An Empirical Study on the Resilience of Cloud-Native Systems Using Dynamic Scaling Strategies

Abstract

Cloud-native systems are essential in customer service, handling complex interactions and fluctuating loads. This thesis provides an empirical study on how companies can assess a predictive analysis method to maintain their cloud-based services focusing on challenges such as increased response times, higher failure rates during peak usage, and inefficient resource allocation.

We perform an empirical study answering important resource management questions and addressing the needs to meet predefined service level objectives (SLOs) for response time and failure rate.
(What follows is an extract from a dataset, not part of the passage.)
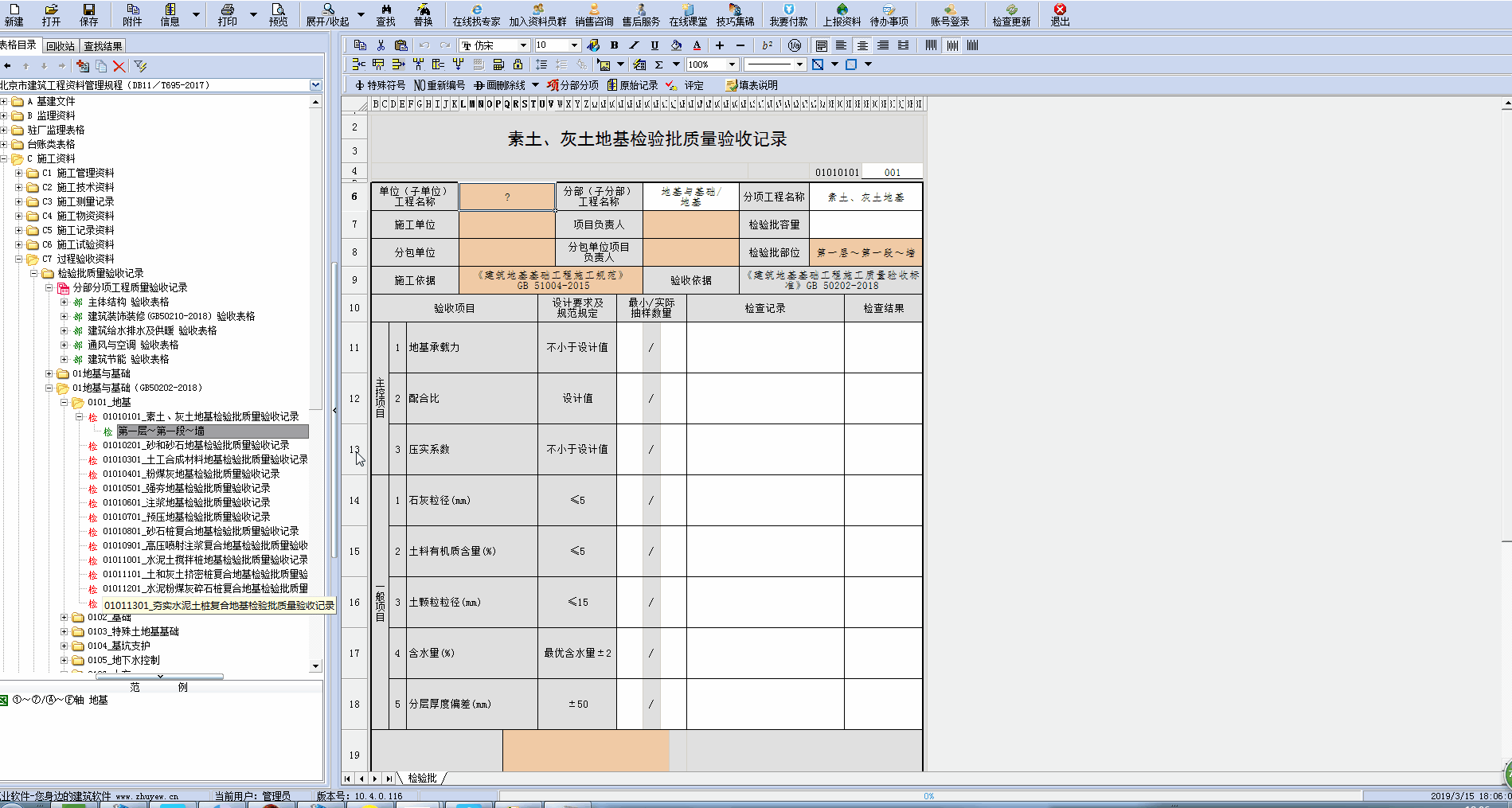Click the 保存 (save) icon
Screen dimensions: 1512x808
(88, 14)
Our predictive framework integrates proactive predictive models, real-time monitoring, and Kubernetes' Horizontal Pod Autoscaler (HPA) to dynamically allocate resources effectively.
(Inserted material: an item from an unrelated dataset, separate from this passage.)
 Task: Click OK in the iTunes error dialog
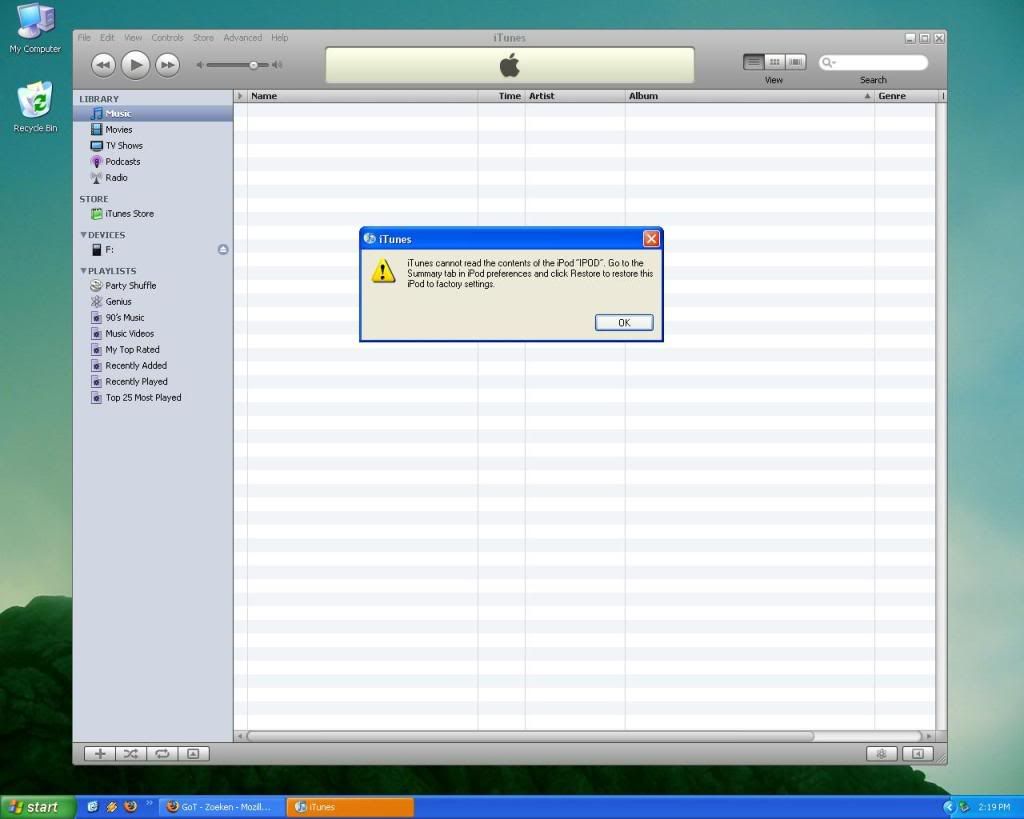pyautogui.click(x=624, y=323)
Our empirical study aims to achieve the following: (1) determine achievable SLOs with fixed resources; (2) identify minimum resources needed to meet desired SLOs; and (3) estimate maximum user capacity with given resources. Using decision tree regression models, we analyzed configurations focusing on CPU and memory utilization.

Our findings show that the number of replicas significantly affects response time and failure rates. CPU utilization thresholds were slightly more effective than the memory thresholds. The optimized models achieved high predictive accuracy, with R-square values up to 0.85.

Our research presents a study on how engineers can perform predictive resource management tasks for cloud-native systems - AI-driven chatbots being an example of such systems - to ensure resilience and responsiveness.